Poco después, By preguntó a Lobías lo siguiente:

—¿Sabes quiénes vinieron hasta aquí? ¿Quiénes atacaron los puertos?

—Supongo que un ejército que llegó de la niebla —fue la respuesta de Rumin.

—No, no fue ningún ejército venido de más allá de la niebla—le reveló la chica—, fueron nuestros vecinos. Los del norte, los hombres de las montañas. Y los devoradores de serpientes, en el sur.

—¿Han tenido conflictos antes? —quiso saber Lobías.

—Nada de eso —dijo Ballaby—. Ni siquiera conocemos lo suficiente a los devoradores de serpientes. Es gente huraña, con las más extrañas costumbres, y jamás van mucho más allá de las ciénagas, pero lo cierto es que no sólo fueron más allá, también atacaron a los viajeros en los caminos, y un pequeño ejército de sus guerreros invadió el puerto de Munizás. Y el hermoso Alción, el puerto vecino, fue arrasado por los hombres del norte. A los enormes hombres del norte los conocemos bastante más. Viven en lo alto de las montañas, entre la nieve, pero de vez en cuando, en el otoño, bajan para vender sus pieles, sus tejidos y su miel. No son las personas más amables, pero nadie había tenido ningún percance con ellos desde hacía años. ¿Qué sucedió?

—¿Alguien los convenció de hacerlo?

—Precisamente, Rumin, alguien los convenció de ir a la guerra.

—Hay que estar dispuesto a morir para ir a la guerra —musitó Lobías—. ¿Cómo alguien pudo convencerlos de eso?

—Quizá no los convenció —continuó By—, lo que quiero decir, Lobías, es que quizá los hayan hechizado. ¿Quiénes? Lo que sabemos es que son cuatro. Tres mujeres y un hombre. ¿Qué son? Quizás emisarios. Tal vez mensajeros que anuncian algo todavía más terrible. Lo cierto, señor Rumin, es que estos cuatro no son unos cualquiera, son magos oscuros y poderosos. Practican la magia, pero no la verdad, pues con mentiras y artes malignas convencieron a nuestros vecinos de atacarnos. ¿Qué pretenden? No lo sé, pues aún nadie lo sabe, pero apostaría que nada tan simple como provocar una batalla. De una cosa estoy segura, Lobías, de una cosa y solamente de una, estos forasteros no salieron de ninguno de nuestros pueblos, y tampoco vinieron de tu Eldin Menor ni del país de los ralicias, estos seres malignos vinieron de la niebla.

—¿Y crees que, como dijo tu madre, se encuentran en el bosque?

—No lo sé —confesó By—, pero debemos estar preparados.
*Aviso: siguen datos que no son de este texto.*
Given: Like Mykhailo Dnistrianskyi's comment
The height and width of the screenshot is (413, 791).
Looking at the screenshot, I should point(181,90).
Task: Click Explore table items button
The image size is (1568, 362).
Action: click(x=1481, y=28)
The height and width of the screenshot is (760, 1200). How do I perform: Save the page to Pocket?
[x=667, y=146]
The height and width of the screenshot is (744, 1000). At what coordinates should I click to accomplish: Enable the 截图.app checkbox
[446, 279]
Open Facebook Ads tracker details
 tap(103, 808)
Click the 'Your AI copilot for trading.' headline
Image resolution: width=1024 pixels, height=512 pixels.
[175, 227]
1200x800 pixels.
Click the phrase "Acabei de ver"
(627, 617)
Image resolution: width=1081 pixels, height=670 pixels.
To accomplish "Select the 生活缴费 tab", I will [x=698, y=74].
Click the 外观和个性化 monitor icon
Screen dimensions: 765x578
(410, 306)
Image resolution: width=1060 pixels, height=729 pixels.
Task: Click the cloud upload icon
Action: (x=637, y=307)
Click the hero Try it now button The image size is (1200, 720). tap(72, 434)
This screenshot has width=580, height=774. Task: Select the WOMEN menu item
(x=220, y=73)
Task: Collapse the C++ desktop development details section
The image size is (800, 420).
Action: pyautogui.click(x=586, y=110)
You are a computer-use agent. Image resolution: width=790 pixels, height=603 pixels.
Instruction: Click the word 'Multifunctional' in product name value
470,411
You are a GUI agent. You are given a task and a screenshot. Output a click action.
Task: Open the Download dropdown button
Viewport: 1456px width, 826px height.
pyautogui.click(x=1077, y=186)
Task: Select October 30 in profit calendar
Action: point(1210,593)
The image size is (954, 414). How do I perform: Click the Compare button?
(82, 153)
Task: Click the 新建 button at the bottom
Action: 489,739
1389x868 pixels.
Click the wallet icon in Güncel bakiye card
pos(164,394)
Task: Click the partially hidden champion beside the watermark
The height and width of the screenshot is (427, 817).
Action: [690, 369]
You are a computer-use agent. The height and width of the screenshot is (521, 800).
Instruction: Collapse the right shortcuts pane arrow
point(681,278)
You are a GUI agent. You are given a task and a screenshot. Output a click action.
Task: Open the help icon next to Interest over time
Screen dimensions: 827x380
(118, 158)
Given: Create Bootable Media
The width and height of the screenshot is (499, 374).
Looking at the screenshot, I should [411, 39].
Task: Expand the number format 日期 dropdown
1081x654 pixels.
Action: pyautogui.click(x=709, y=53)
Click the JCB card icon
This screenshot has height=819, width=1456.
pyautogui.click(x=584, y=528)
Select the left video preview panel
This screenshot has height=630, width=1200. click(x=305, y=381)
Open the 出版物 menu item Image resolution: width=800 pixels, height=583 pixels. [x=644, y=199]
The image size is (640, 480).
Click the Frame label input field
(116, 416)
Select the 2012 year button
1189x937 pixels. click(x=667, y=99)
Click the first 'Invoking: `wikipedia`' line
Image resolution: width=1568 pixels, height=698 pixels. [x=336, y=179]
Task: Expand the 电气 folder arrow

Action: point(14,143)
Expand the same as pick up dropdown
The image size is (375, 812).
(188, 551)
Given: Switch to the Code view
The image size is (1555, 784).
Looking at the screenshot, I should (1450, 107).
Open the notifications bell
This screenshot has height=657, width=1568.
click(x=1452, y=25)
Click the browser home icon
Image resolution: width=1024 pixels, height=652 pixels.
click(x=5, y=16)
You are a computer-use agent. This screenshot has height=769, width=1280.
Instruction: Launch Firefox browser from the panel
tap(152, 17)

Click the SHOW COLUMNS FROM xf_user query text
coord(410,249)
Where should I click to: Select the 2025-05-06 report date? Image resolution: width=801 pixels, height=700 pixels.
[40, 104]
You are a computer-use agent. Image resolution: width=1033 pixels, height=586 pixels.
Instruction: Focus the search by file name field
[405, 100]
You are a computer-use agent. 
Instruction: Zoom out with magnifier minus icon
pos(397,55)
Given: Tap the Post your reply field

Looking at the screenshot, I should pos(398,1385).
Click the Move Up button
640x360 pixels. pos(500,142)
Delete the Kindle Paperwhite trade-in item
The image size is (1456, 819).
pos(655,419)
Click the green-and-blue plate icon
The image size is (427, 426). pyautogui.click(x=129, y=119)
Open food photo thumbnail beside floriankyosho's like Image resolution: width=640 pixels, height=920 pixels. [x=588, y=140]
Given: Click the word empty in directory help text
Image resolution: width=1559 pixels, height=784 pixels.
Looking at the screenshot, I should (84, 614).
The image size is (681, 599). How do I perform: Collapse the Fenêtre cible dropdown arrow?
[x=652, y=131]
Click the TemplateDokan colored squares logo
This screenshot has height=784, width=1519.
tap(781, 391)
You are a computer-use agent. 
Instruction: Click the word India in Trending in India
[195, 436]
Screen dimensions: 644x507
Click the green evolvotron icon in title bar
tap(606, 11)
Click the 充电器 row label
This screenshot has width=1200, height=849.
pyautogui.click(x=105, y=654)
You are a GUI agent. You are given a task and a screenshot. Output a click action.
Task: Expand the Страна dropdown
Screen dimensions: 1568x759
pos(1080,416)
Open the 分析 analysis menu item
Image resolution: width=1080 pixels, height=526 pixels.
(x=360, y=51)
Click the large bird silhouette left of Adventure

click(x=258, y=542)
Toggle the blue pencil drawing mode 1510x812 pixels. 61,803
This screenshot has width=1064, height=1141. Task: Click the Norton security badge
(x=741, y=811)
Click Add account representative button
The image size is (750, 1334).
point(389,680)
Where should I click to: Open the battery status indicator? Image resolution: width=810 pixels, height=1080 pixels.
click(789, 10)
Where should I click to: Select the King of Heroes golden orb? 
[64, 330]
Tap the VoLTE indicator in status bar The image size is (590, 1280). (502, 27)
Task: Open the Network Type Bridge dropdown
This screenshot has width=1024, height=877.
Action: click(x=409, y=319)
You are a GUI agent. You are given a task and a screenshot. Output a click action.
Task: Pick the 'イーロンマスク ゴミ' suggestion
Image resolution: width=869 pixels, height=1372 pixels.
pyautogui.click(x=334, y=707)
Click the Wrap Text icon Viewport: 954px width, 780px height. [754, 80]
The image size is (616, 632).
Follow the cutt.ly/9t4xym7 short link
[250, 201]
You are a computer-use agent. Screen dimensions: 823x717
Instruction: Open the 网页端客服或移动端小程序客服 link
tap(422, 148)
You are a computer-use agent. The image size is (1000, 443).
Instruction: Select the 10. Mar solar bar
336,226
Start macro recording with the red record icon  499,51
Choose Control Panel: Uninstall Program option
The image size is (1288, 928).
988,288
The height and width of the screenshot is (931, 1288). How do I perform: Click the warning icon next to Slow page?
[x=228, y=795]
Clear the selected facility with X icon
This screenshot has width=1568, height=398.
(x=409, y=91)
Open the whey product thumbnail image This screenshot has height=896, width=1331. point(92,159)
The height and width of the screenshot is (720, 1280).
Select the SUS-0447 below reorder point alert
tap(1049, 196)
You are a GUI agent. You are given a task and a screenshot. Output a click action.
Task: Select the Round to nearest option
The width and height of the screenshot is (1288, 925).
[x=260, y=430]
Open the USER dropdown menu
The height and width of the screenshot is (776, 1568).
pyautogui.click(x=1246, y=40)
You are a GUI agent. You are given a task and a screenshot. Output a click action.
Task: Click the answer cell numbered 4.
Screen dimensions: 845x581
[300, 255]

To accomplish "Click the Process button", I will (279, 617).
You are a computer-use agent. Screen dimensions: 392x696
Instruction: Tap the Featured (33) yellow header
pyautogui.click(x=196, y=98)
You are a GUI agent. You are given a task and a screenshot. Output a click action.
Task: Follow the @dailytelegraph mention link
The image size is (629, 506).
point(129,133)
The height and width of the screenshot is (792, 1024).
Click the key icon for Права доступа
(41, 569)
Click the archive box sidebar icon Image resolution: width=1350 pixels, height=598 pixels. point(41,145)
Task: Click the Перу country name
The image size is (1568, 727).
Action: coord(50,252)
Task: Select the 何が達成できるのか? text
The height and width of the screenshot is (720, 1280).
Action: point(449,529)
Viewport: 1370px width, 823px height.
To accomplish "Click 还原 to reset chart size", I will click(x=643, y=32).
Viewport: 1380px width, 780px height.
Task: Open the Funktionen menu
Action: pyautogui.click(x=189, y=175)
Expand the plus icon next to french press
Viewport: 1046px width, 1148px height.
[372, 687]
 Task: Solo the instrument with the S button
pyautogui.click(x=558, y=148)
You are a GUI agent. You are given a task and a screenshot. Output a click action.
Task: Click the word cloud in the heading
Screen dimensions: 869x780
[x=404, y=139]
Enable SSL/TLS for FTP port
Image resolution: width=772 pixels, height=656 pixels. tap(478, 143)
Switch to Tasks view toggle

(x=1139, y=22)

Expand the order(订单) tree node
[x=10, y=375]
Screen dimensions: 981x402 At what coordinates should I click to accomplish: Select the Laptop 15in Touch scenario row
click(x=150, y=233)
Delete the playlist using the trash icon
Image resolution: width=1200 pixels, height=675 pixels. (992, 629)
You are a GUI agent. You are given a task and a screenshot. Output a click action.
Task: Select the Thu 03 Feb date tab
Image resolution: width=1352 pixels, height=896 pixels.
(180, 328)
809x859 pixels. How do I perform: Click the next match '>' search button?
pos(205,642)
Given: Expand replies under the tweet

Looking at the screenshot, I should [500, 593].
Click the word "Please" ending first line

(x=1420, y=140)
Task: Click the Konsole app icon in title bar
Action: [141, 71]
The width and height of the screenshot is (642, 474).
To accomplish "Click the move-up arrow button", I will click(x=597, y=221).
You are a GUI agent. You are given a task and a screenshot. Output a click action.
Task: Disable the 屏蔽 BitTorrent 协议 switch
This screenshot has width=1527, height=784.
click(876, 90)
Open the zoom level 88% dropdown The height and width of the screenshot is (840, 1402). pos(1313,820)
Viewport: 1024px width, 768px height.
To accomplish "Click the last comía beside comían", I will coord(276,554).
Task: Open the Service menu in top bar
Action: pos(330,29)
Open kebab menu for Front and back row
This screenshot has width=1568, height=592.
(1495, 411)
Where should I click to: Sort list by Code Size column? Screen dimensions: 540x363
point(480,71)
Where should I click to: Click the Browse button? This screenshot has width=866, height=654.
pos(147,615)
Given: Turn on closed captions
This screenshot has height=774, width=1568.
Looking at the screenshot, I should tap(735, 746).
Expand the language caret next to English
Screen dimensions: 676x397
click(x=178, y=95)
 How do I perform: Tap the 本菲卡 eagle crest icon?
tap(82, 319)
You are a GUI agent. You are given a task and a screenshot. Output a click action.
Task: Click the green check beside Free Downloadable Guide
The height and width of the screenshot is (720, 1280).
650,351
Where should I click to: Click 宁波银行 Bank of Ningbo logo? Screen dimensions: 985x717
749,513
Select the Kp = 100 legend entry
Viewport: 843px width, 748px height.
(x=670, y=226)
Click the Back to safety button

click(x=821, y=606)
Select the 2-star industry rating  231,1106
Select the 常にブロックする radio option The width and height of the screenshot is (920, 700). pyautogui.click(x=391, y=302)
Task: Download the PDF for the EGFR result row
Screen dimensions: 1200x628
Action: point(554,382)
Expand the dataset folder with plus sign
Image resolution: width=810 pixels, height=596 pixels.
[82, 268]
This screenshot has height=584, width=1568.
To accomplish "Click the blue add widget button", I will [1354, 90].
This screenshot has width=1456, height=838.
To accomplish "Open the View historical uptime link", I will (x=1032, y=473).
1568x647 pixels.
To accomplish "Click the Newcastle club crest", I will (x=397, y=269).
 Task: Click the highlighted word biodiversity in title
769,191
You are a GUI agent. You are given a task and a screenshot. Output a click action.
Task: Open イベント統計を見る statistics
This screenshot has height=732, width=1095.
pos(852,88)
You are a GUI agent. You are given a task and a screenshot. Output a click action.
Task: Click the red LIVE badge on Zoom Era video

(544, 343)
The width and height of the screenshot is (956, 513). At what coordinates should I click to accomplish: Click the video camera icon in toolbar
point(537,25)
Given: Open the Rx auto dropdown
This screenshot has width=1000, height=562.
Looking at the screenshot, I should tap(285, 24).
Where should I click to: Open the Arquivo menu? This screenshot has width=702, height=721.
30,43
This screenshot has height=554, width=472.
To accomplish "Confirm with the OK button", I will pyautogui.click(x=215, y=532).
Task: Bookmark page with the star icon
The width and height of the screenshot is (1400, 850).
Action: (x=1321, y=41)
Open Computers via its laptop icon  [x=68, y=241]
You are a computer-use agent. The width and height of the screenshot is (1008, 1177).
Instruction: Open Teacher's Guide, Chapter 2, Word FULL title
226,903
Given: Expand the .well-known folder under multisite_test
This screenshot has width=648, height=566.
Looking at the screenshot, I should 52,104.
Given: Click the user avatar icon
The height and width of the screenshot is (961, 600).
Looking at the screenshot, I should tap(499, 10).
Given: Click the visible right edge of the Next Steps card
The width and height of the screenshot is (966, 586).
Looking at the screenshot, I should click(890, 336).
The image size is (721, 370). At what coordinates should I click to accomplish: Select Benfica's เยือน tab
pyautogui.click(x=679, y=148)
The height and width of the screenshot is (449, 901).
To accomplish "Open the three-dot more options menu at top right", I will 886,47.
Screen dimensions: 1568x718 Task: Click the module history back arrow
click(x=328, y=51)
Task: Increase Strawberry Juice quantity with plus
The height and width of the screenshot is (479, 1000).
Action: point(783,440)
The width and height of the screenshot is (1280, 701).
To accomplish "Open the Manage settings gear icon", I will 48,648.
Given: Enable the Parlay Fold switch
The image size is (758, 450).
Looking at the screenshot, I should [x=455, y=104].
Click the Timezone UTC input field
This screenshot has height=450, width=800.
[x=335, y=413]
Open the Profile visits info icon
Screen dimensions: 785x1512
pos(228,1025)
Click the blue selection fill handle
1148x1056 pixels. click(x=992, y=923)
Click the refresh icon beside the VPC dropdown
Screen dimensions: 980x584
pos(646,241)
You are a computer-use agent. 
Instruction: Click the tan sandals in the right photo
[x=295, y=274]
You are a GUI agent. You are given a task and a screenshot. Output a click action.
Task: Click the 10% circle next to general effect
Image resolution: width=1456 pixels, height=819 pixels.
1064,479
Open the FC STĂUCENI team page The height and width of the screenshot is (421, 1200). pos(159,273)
Atentos a las señales. Tendremos que tener ojos para ver y oídos para escuchar.

—¿Podremos enfrentarnos a ellos, By? —quiso saber Lobías.

—Lo mejor será no toparnos con ellos —respondió By—. Menos en el bosque. Nunca debes enfrentar a una bruja en un bosque, es lo que dice mi madre.

—Comprendo muy bien lo que dices, By —dijo Lobías—, pero no es un momento para tener miedo. Ya no.

—En eso estoy de acuerdo —confirmó Furth, y de inmediato anunció—: eso que ven es el bosque, Rumin. Y, como bien dijo la niña By, jamás has visto un bosque como ése.

Lobías observó la arbolada a lo lejos y algo creció en él, una especie de temor que no supo explicar ni quiso revelar a sus acompañantes. Su caballo bufó.

—Tranquilo —susurró Lobías a la bestia— Tranquilo —pero, más que a ella, se lo decía a sí mismo. Su recuerdo del bosque y de su abuelo era luminoso. Muy distinto al lugar adonde se encaminaba.